In Japanese folk religion, a kami or deity of the home

Oshirasama (Japanese: おしら様, おしらさま, お白様, オシラ様, or オシラサマ, Hepburn: oshira-sama) is a tutelary deity of the home in Japanese folklore. It is believed that when Oshirasama is in a person's home, one cannot eat meat and only women are allowed to touch it. Born from a stallion and human woman, "images of this god [Oshira] are usually composed of the faces of a horse and a maiden."

The festival day for Oshirasama is called meinichi (命日, or a death anniversary). It is held on the 16th day of the first, third, and ninth month of the Japanese lunar calendar.

== Legend ==
According to myth, Oshira-sama was born from a stallion and a maiden falling in love.
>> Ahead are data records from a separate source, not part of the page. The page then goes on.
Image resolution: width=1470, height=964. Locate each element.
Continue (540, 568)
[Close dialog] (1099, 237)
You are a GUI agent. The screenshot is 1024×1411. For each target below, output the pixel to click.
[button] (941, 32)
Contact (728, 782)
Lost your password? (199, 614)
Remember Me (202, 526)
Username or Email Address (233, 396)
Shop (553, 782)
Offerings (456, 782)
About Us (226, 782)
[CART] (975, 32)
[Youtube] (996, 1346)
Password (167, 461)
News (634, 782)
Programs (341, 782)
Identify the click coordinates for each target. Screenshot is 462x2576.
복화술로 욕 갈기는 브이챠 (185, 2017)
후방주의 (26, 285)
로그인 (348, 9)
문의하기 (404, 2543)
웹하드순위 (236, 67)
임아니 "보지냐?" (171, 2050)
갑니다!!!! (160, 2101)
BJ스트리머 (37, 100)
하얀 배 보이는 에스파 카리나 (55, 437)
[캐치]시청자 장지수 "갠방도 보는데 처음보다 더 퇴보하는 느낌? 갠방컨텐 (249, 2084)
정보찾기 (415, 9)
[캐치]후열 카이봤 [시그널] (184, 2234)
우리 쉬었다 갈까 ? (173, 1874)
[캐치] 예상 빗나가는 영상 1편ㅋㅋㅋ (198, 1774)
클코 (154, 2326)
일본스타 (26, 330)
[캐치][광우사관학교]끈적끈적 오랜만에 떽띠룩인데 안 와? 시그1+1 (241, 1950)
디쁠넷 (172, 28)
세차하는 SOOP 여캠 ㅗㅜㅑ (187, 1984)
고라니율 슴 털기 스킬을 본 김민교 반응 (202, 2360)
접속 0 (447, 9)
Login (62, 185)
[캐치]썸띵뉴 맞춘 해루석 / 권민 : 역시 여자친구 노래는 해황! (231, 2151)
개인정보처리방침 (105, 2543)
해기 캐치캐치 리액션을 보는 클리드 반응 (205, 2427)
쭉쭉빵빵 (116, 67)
Angered by the affair, the maiden's father killed the stallion and stripped it of its skin. "The skin then wrapped itself around the daughter and took her up to heaven. Later, they descended from heaven, incarnated as silkworms. After this they became the guardian gods of families and were called Jūrokuzen no kami." The original story can be read in Sōushén Jì, a Chinese classic written in the fourth century." Variations of this myth exist, however, the core significance of providing household protection through purification and foretelling fortunes remains generally constant.

== Ritual practice ==
Having emerged from great hardship, the Oshira god is often invoked by Itakos or shamans to provide healing to individuals facing similar turmoil in their personal lives. Prayer-songs aimed at Oshira-sama generally take two pathways: "songs describing all the operations connected with the manufacture of silk, from the rearing of the silkworms to the storing of the woven silk, and chants recounting his origin." Primarily owned and carried by itakos, depending on the region, some families possess a set of Oshira-puppets themselves: "These are sticks originally made of the wood of the same mulberry tree on which the horse hide was hung, one of them, the girl, ending in a human head, the other one, the chestnut Sendan, in a horse's head." Itakos will typically sing a ritual song while dancing and waving the torimono (general handheld prop in many Japanese Shinto rituals) about. Additionally, these puppets "are always 'clothed,' usually very simply but in many layers, a new layer being added each year. They are held one in each hand during the dance through which the shaman summons her possessing spirits."

== In popular culture ==

The deity is also a character for the film Spirited Away. In the American version of the film the character is called Radish Spirit.